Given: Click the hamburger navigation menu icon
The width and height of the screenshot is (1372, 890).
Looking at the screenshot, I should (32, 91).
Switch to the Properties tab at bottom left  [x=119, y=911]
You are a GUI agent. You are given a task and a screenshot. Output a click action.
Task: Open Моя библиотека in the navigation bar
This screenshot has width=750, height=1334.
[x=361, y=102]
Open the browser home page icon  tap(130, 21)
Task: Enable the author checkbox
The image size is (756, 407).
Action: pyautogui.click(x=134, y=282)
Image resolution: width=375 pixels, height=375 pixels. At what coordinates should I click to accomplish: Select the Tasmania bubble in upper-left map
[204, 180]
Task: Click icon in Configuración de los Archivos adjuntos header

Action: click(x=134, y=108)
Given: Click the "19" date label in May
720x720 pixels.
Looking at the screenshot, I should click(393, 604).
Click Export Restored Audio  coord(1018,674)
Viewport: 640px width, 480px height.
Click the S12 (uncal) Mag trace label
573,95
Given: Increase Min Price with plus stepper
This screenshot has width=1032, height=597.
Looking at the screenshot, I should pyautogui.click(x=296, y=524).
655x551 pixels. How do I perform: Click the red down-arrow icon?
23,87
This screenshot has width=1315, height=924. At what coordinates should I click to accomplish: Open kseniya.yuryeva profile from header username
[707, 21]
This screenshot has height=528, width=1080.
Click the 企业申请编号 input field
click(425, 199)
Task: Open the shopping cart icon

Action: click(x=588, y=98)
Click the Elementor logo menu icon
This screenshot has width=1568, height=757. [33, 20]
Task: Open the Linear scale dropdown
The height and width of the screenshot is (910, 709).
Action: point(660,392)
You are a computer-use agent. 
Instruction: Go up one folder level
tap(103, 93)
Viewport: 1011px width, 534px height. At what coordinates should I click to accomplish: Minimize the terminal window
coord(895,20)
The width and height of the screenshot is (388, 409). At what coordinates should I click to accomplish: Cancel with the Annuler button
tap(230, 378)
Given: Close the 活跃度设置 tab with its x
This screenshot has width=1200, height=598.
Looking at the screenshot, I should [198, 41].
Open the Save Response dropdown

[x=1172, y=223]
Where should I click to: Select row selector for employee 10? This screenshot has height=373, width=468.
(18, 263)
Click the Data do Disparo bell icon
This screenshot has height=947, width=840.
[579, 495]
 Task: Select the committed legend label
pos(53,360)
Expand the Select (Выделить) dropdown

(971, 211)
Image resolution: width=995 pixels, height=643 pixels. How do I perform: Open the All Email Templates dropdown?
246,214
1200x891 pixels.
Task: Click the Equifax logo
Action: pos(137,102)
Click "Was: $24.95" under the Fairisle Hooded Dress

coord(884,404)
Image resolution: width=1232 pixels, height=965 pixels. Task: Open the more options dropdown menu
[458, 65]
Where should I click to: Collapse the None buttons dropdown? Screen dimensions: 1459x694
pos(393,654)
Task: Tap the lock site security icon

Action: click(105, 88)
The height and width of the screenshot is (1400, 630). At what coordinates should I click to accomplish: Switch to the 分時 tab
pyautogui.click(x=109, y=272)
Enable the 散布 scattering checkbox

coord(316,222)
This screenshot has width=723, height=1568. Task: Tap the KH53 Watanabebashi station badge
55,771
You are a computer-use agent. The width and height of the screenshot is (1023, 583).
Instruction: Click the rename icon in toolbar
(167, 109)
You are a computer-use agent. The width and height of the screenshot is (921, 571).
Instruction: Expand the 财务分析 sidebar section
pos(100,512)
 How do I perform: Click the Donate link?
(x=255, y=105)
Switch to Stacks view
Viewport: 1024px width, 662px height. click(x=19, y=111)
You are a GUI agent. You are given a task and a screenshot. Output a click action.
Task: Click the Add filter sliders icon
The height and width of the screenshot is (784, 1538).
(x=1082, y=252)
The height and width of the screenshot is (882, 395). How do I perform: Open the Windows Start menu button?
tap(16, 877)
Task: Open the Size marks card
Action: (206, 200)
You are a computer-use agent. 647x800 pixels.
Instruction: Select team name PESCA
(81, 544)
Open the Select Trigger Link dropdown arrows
+++
WHAT YOU NEED TO DO: Your reply should be a verbatim retyping of the lines from the one that holds "Switch to Stacks view" through the last line of the entries.

OUTPUT OF THE EXERCISE:
Switch to Stacks view
Viewport: 1024px width, 662px height. click(x=19, y=111)
You are a GUI agent. You are given a task and a screenshot. Output a click action.
Task: Click the Add filter sliders icon
The height and width of the screenshot is (784, 1538).
(x=1082, y=252)
The height and width of the screenshot is (882, 395). How do I perform: Open the Windows Start menu button?
tap(16, 877)
Task: Open the Size marks card
Action: (206, 200)
You are a computer-use agent. 647x800 pixels.
Instruction: Select team name PESCA
(81, 544)
Open the Select Trigger Link dropdown arrows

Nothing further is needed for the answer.